- **Stated problem**: Convert each line of the data below into a string in a JSON list, one string per line, skipping blank lines. Leave the pictures out.

Source data

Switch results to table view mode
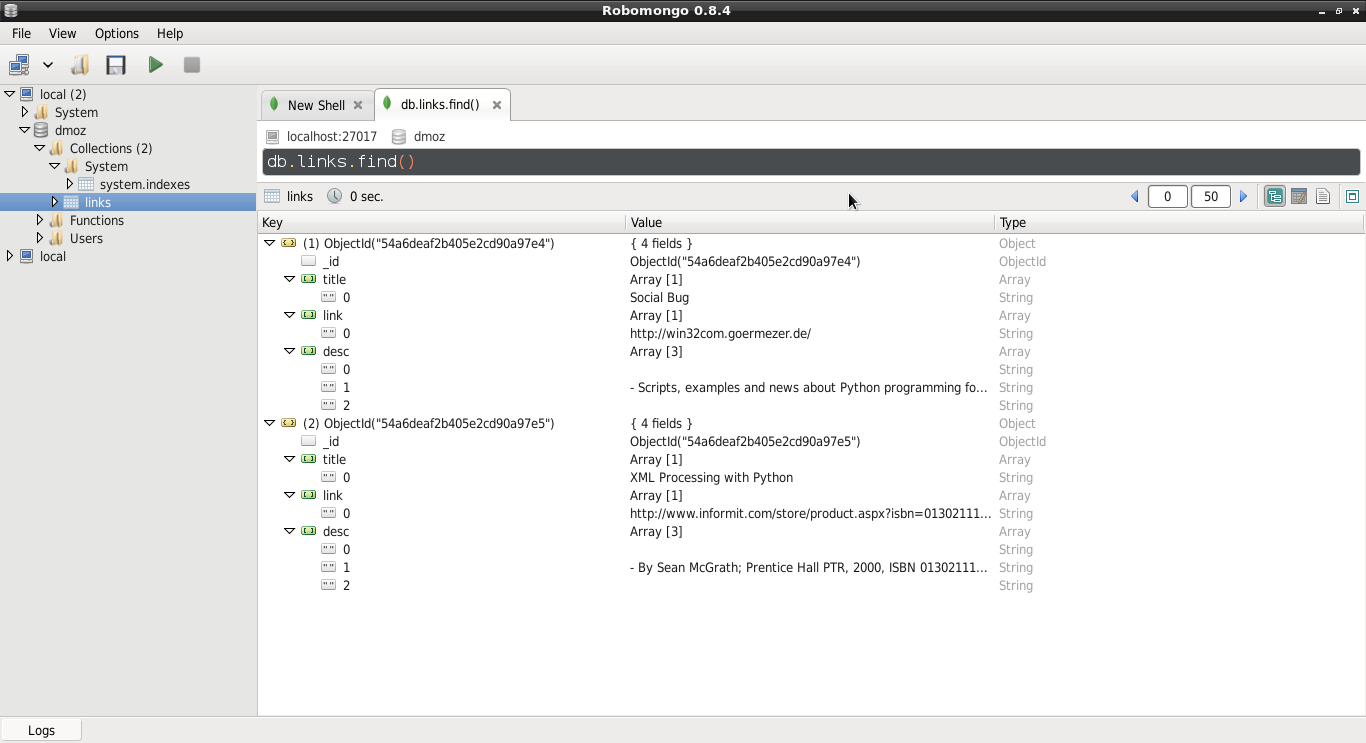1366x743 pixels. coord(1299,197)
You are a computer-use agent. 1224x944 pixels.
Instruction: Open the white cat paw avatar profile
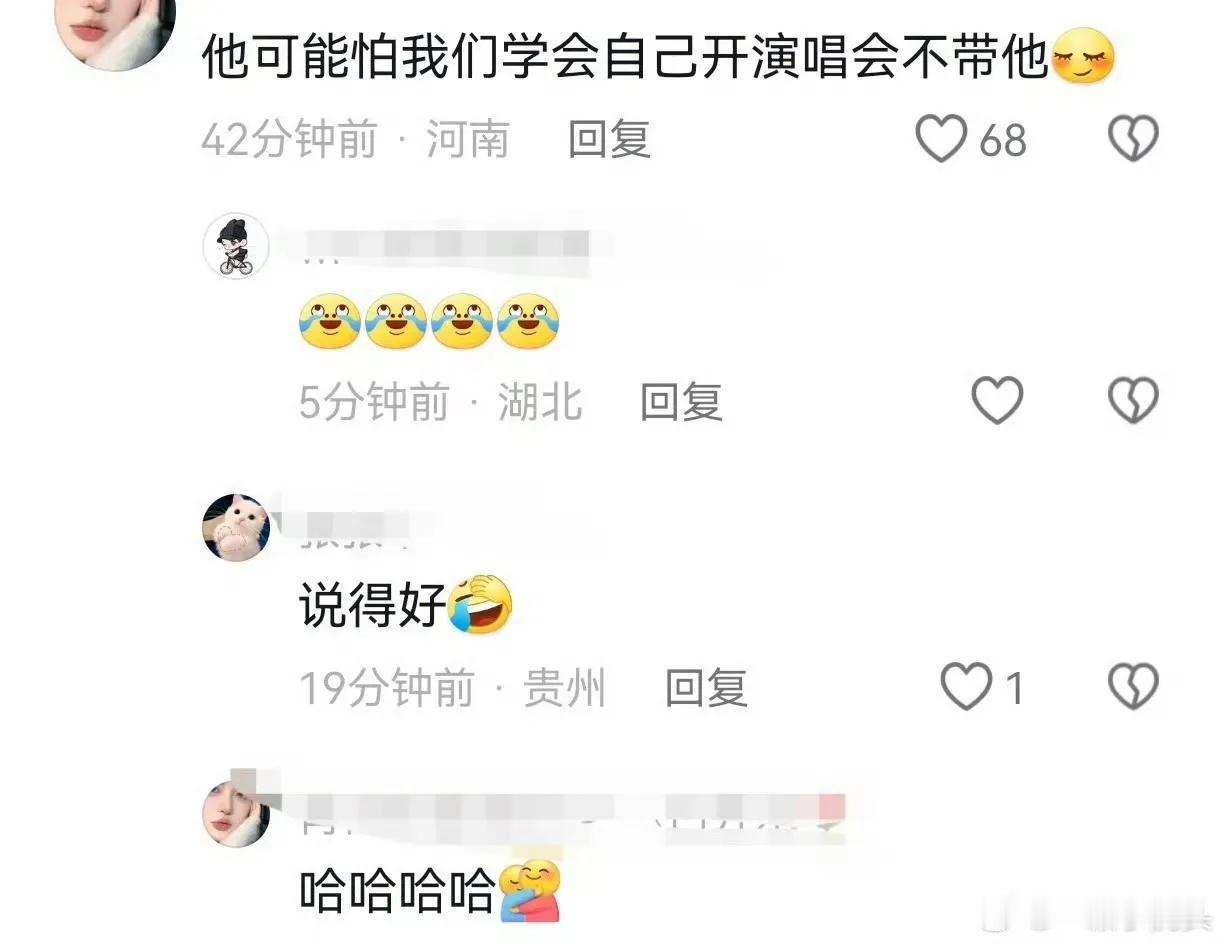236,527
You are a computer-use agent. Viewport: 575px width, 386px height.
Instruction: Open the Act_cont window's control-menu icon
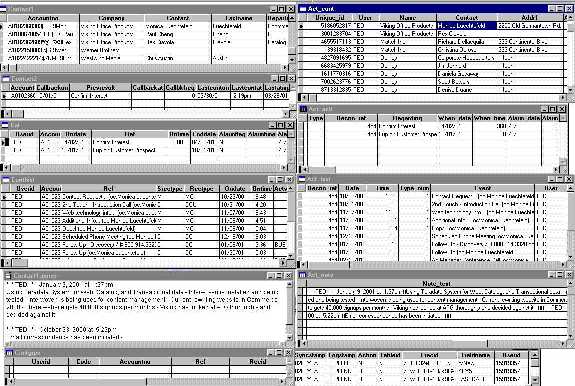(303, 8)
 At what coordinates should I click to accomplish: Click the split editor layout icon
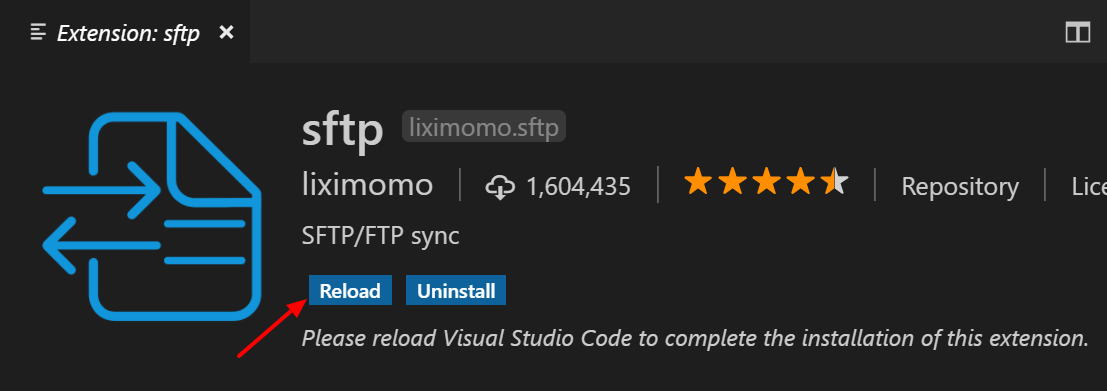pos(1078,32)
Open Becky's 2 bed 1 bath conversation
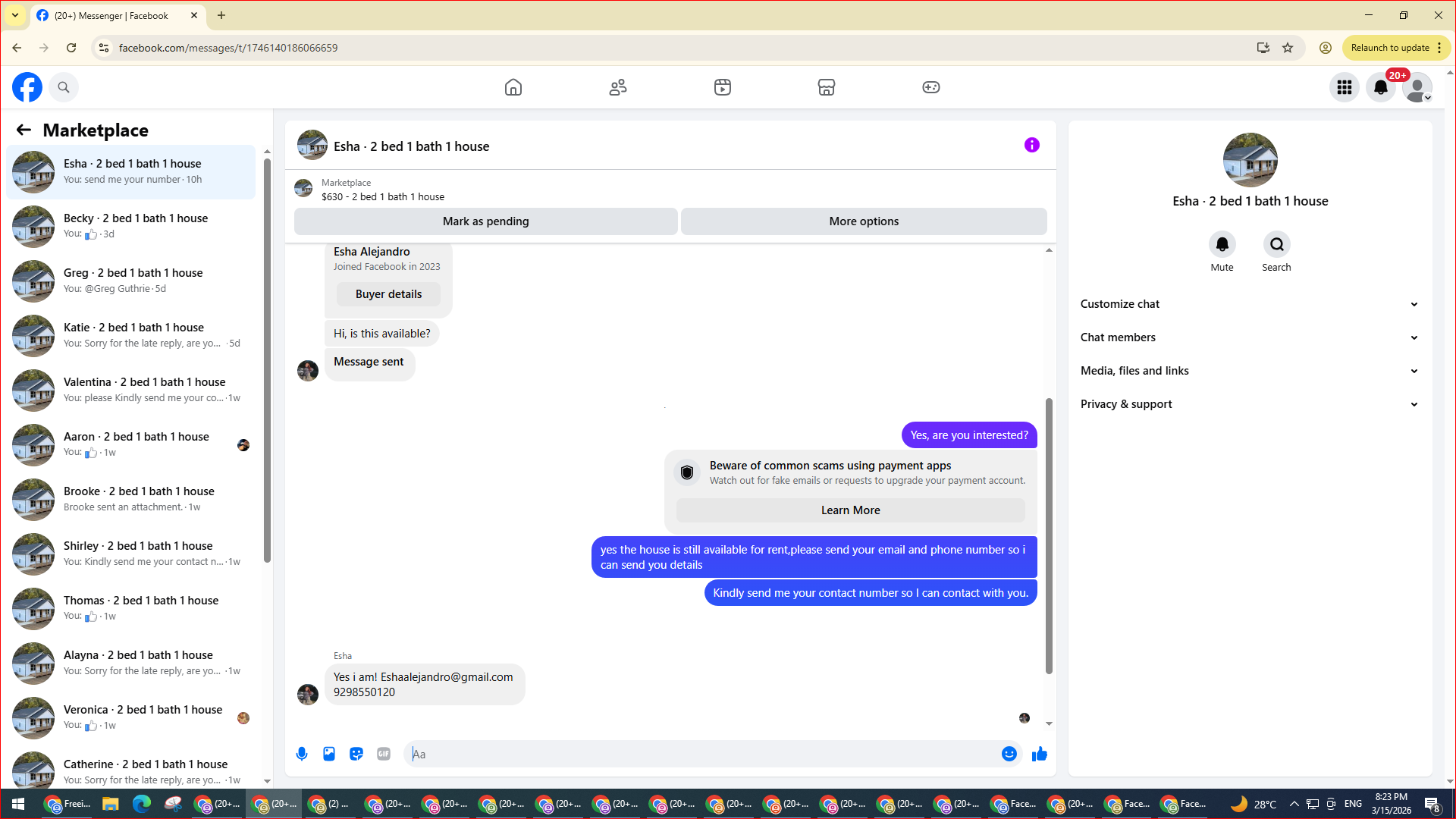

- **Full response**:
[
  "Switch results to table view mode",
  "1366x743 pixels. coord(1299,197)",
  "You are a computer-use agent. 1224x944 pixels.",
  "Instruction: Open the white cat paw avatar profile",
  "236,527",
  "You are a computer-use agent. Viewport: 575px width, 386px height.",
  "Instruction: Open the Act_cont window's control-menu icon",
  "(303, 8)",
  " At what coordinates should I click to accomplish: Click the split editor layout icon",
  "pos(1078,32)",
  "Open Becky's 2 bed 1 bath conversation"
]